After demonstrating several aspects of Kubernetes-native applications such as retrieving and modifying resources via the Kubernetes API and extending Kubernetes by new application-specific resource types, let’s step back and think about what actually qualifies an application as being Kubernetes native.
Before Kubernetes became popular, we often heard the term Cloud-native application which is abstractly spoken and according to Bill Wilder8 an application that fully leverages the advantages of a cloud platform. When we follow this definition, we can similarly conclude that a Kubernetes-native application is an application that fully leverages the advantages of Kubernetes. But what are the advantages of Kubernetes we could actually leverage?

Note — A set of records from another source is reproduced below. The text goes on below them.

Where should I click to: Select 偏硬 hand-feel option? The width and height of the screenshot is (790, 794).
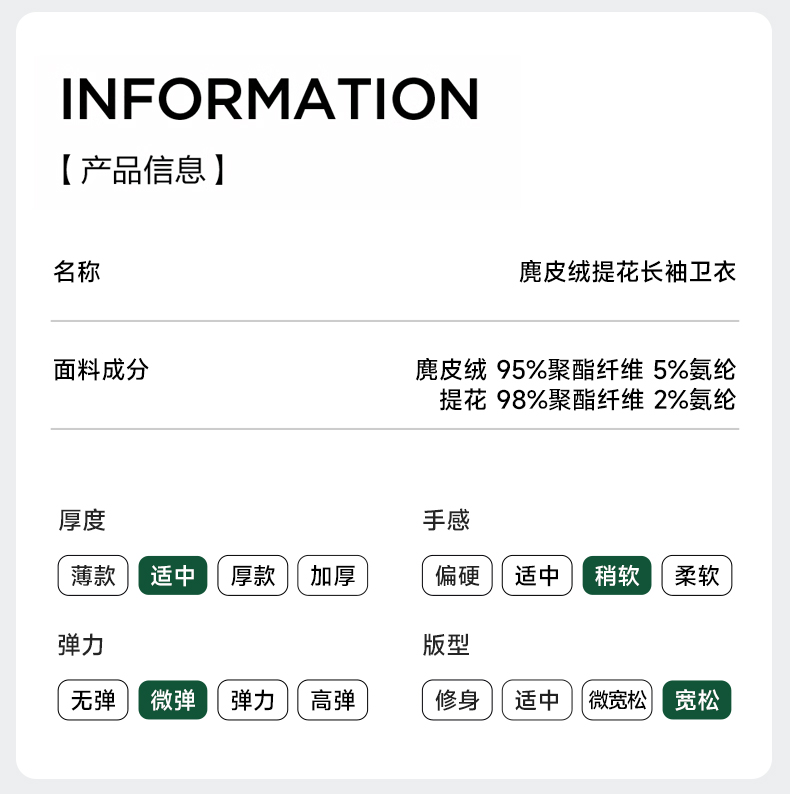click(457, 576)
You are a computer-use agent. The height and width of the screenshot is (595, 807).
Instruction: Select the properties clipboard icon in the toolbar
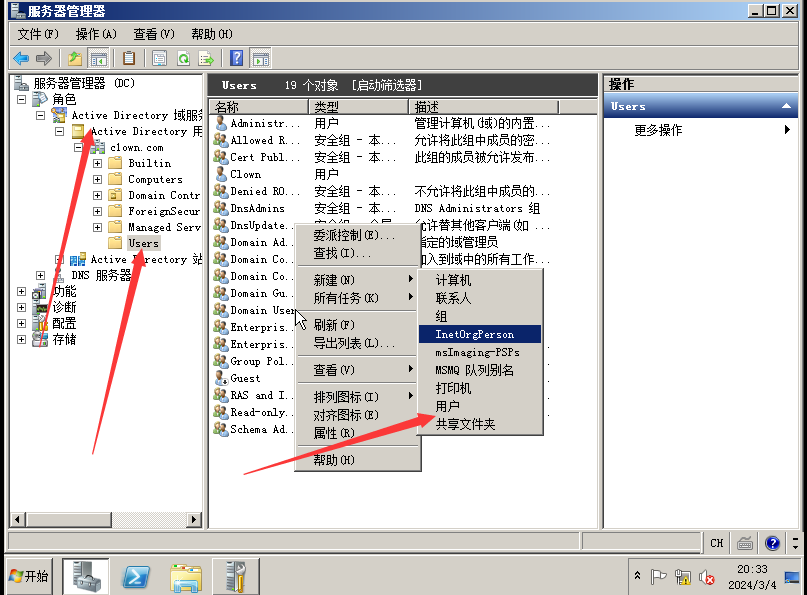[130, 58]
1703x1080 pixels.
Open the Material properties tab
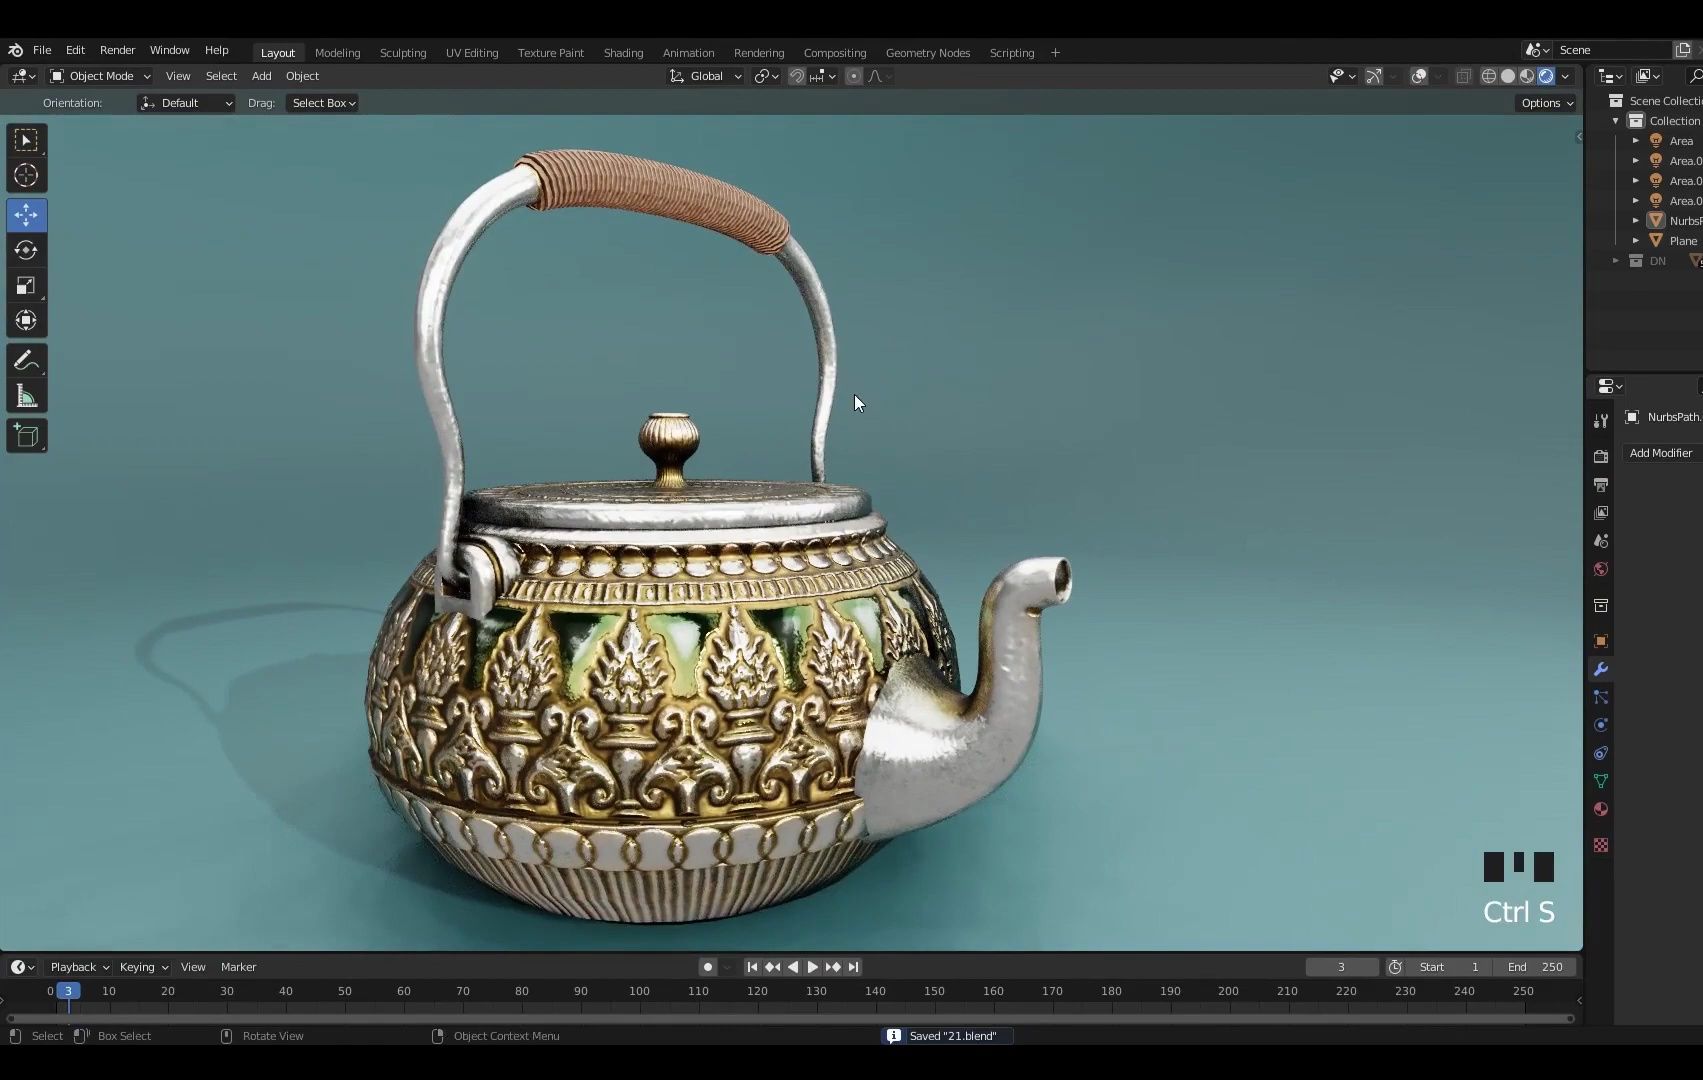pos(1600,809)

Everything Is a Resource – So Treat It Like That
In Kubernetes, everything is described as a resource and thus can be managed via its API. This is the main topic of this chapter, and we have already demonstrated several ways how to leverage this by the example of the Local News application. Our journey showed that the most native way to dig into this is to extend the existing Kubernetes resources such as Deployments, Services, or Jobs by application-specific resources to raise the level of abstraction and, thus, leverage the key concepts of Kubernetes. This enables administrators of our application to declaratively define what should be done instead of describing how that must be done, for example, they could just create new FeedAnalysis resources to define which feeds should be analyzed without having to define how this will be implemented.
Don’t Reinvent the Wheel – Make Use of Kubernetes’ Capabilities Whenever Possible
Configuration management – We have already learned three ways how to manage application configuration with Kubernetes: ConfigMaps, Secrets, and Custom Resource Definitions. This allows us to shift environment-specific configuration properties into the environment.

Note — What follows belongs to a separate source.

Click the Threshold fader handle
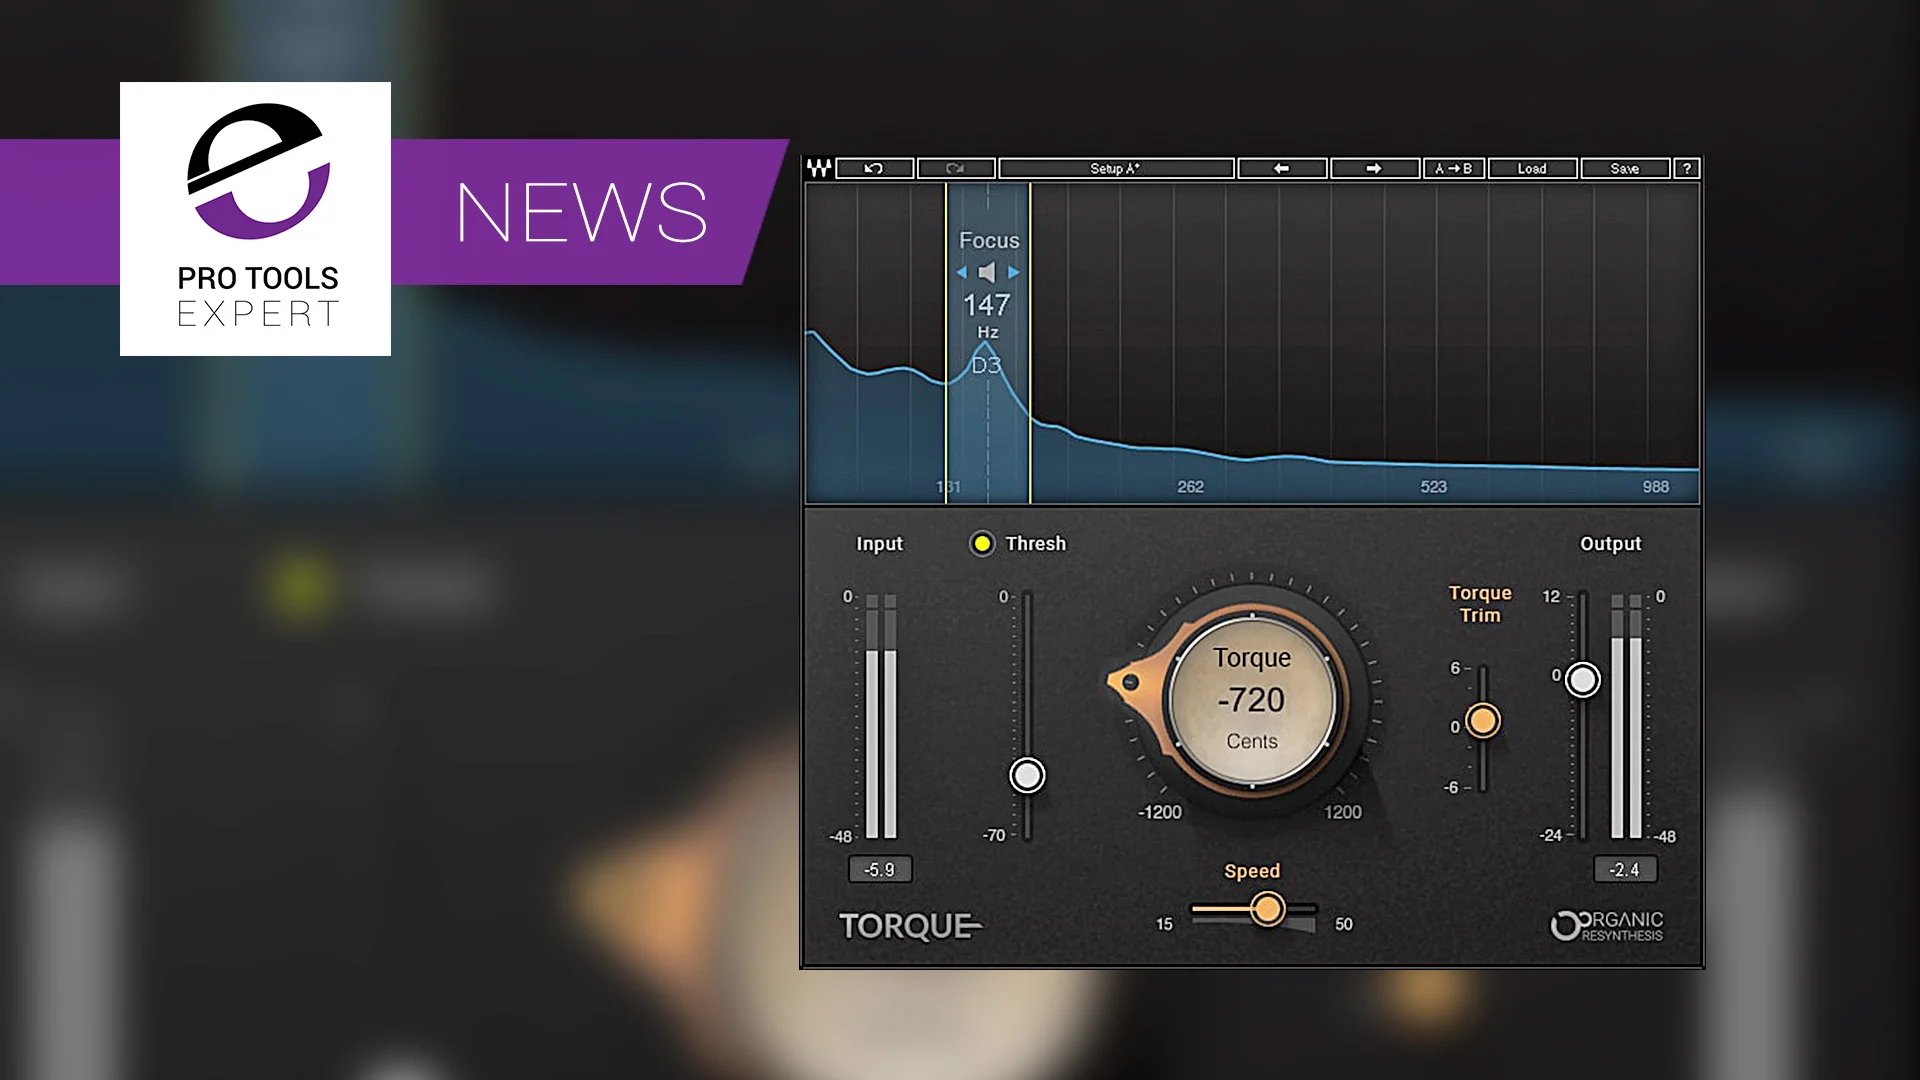 pos(1027,776)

Autoscaling – We can just scale instances of our application up and down depending on the resource usage such as that of the memory or CPU. Kubernetes does not only offer a special resource called Horizontal Pod Autoscaler for this but also comes with various services such as DNS and internal load balancing.
Rolling updates – As described in the context of the Deployment resource in Chapter 1, we can quite easily configure rolling updates which help to replace the old version of our application one by one with the new one without any downtime.

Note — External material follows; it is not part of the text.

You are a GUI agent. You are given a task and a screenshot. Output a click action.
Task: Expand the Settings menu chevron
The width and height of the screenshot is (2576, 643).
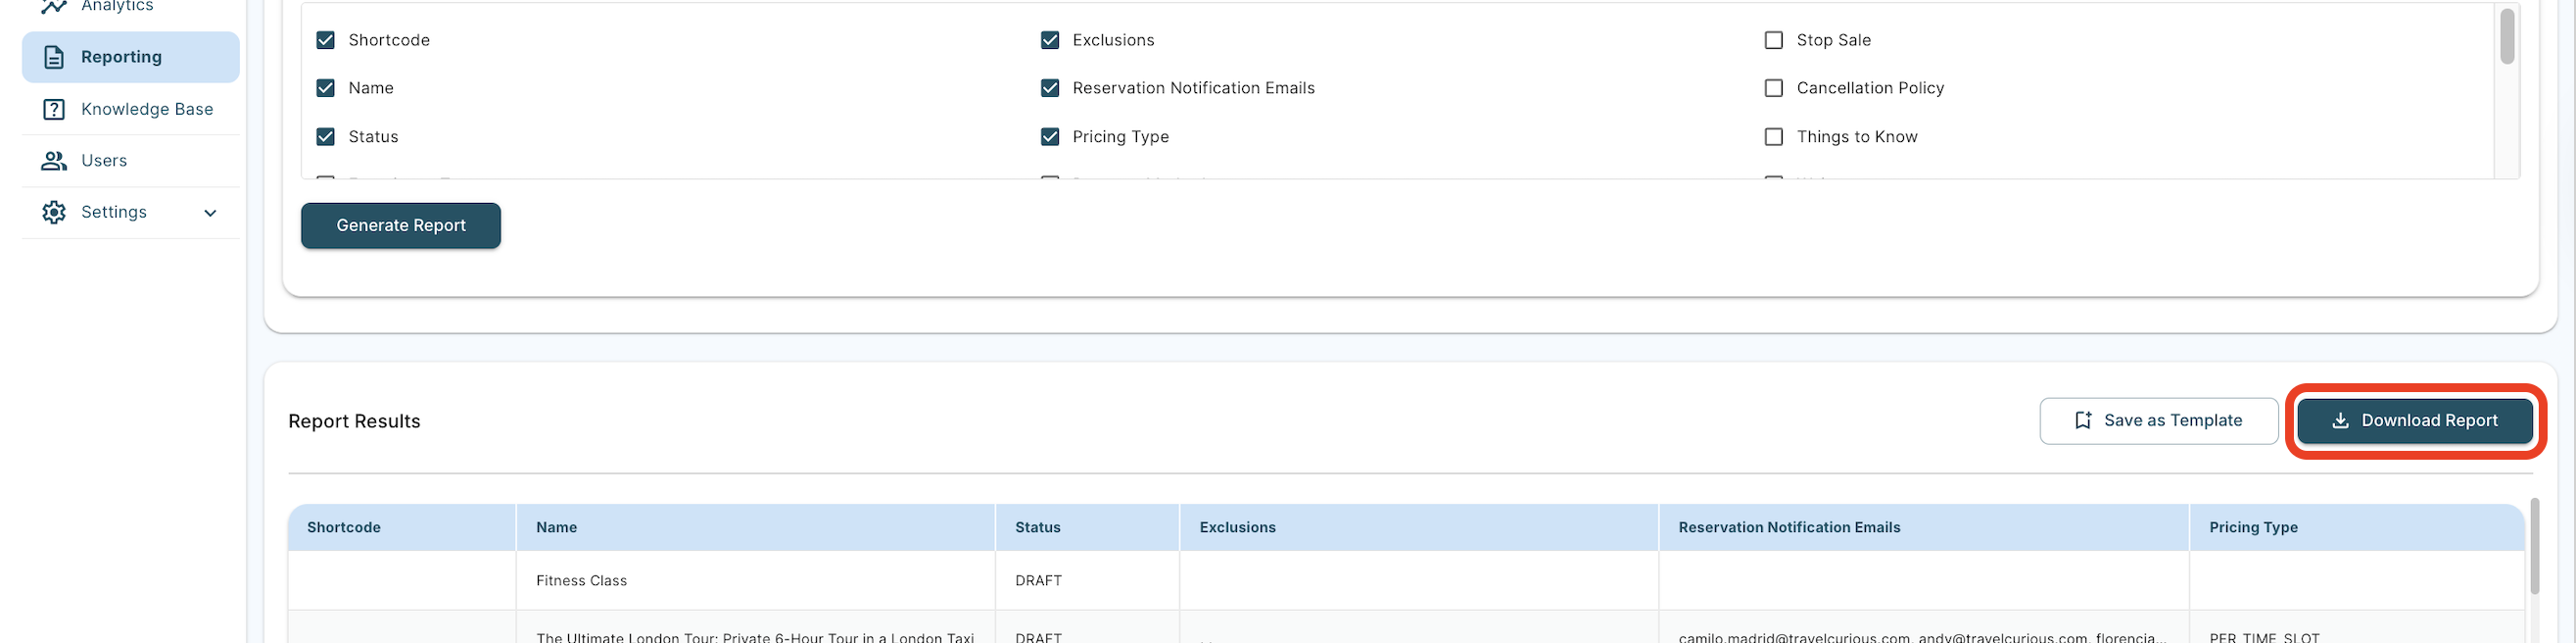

Self-healing – With the help of liveness probes, Kubernetes can observe the liveness of our application and can automatically restart it if it is unhealthy. What we need is just a health check URL provided by our application.
Wrapping It Up
To wrap up this chapter, let us briefly recap where we actually are on our journey to Kubernetes-native applications. We started discussing the requirements and ingredients for our applications’ architecture, runtimes, and frameworks. Then, we discussed various ways to develop applications running in and on Kubernetes.
In this chapter, we elaborated on the key aspects of fully leveraging the power of Kubernetes by making our application aware of the fact that it is running on Kubernetes. With this knowledge and a way to access the Kubernetes API either directly or indirectly (via the Downward API), our application becomes fully aware of the context it is running in. Moreover, it is able to control its own or even other resources which paves the way to control its environment and to address, among others, also operational aspects such as updates, data migration, and more. Furthermore, we showed how we can extend Kubernetes by application-specific resource types to increase the abstraction level and to be able to manage our application via kubectl.
In the next step on our Kubernetes-native journey, we will move on from the development topics to the aspect of building applications in a Kubernetes-native way to reach our goal of bringing our Kubernetes-native application into production, ideally in a continuous and automated way.